++++ Extrait du message

# Aide pour appréhender l'IPAD



## Madkarl (5 Avril 2012)

Bonjour à tous,

"Mac user" depuis des années, j'envisage pour la première fois d'acquérir un Ipad. Cet achat venant en remplacement de mon macbook, j'aimerais être sûr de correctement appréhender cette tablette.

Je me permets donc de solliciter votre "expérience" pour répondre à quelques questions sur l'usage que j'envisage d'en faire.

*1/* En même tant que l'acquisition de l'IPAD, je compte prendre un NAS Synology DS212j.
- Est possible de stocker dans ce genre de NAS sa bibliothèque Itunes, Iphoto et imovie puis de consulter le tout sur la tablette le tout en wifi ?

*2/* L'utilisation que j'avais de mon macbook jusqu'ici était rudimentaire : Surf, mail et chargement/petite retouche/classement de mes photos prises depuis mon Canon EOS et chargement/petits montages/classement de mes vidéos HD prises depuis ma caméra Sony HDR CX115E.

++++++++

Consignes
[A] Dans le message sur l'achat d'un iPad, quelles bibliothèques l'auteur voudrait-il stocker sur son NAS pour les consulter en wifi sur la tablette ?
[B] Poursuivez le message sur l'achat d'un iPad au-delà de sa dernière phrase.
Les lignes plus bas ne sont pas nécessaires.

++++ Lignes fournies

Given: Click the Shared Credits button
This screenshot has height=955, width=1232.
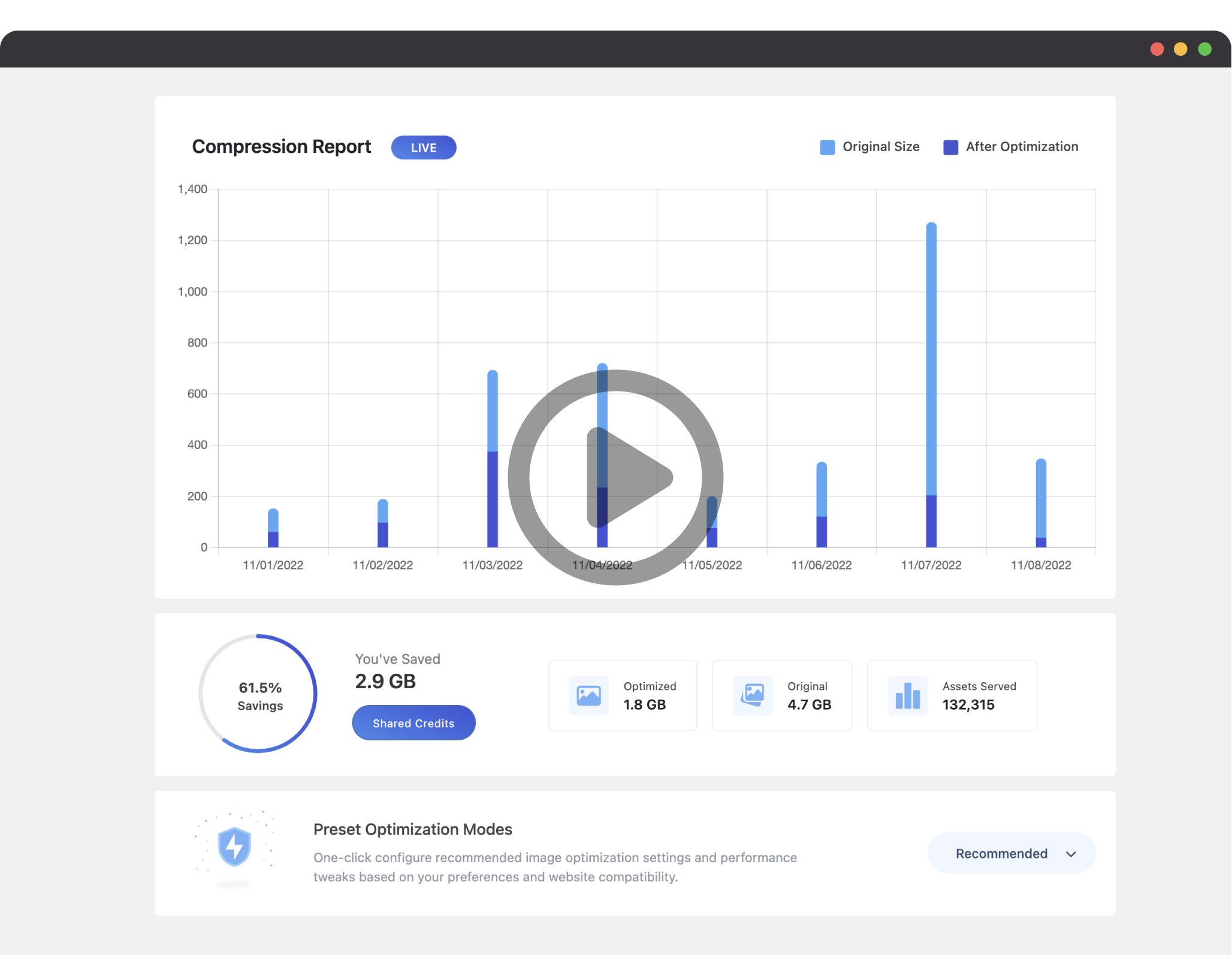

++++++++
++++ Lignes fournies

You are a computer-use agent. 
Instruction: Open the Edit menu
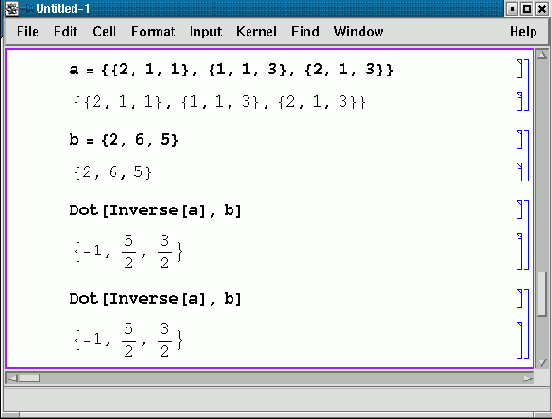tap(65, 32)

++++++++
++++ Lignes fournies

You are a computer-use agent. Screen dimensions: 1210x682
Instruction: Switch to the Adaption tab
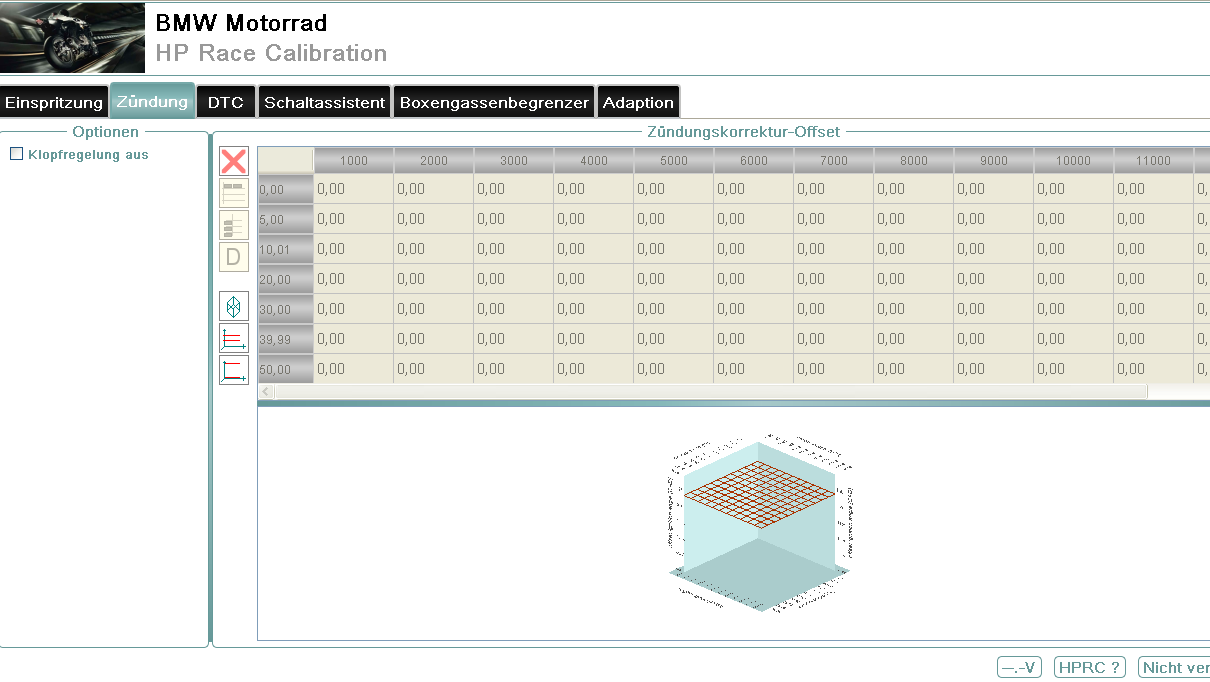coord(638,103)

++++++++

Réponses attendues
[A] Itunes, Iphoto et imovie.

[B]
- Est il possible de continuer à charger les photos du canon EOS sur la tablette (enfin, sur le NAS via la tablette) ?
- Est il possible de continuer à charger les vidéos Sony HDR CX sur la tablette (enfin, sur le NAS via la tablette) ?

*3/ *Faire du montage (basique) sur Imovie "version Ipad" est il jouable sans trop d'effort ?

*4/* Avec ce NAS (et là je déborde un peu du forum), existe il un interet d'acquérir l'apple TV ?

Je vous remercie d'avance !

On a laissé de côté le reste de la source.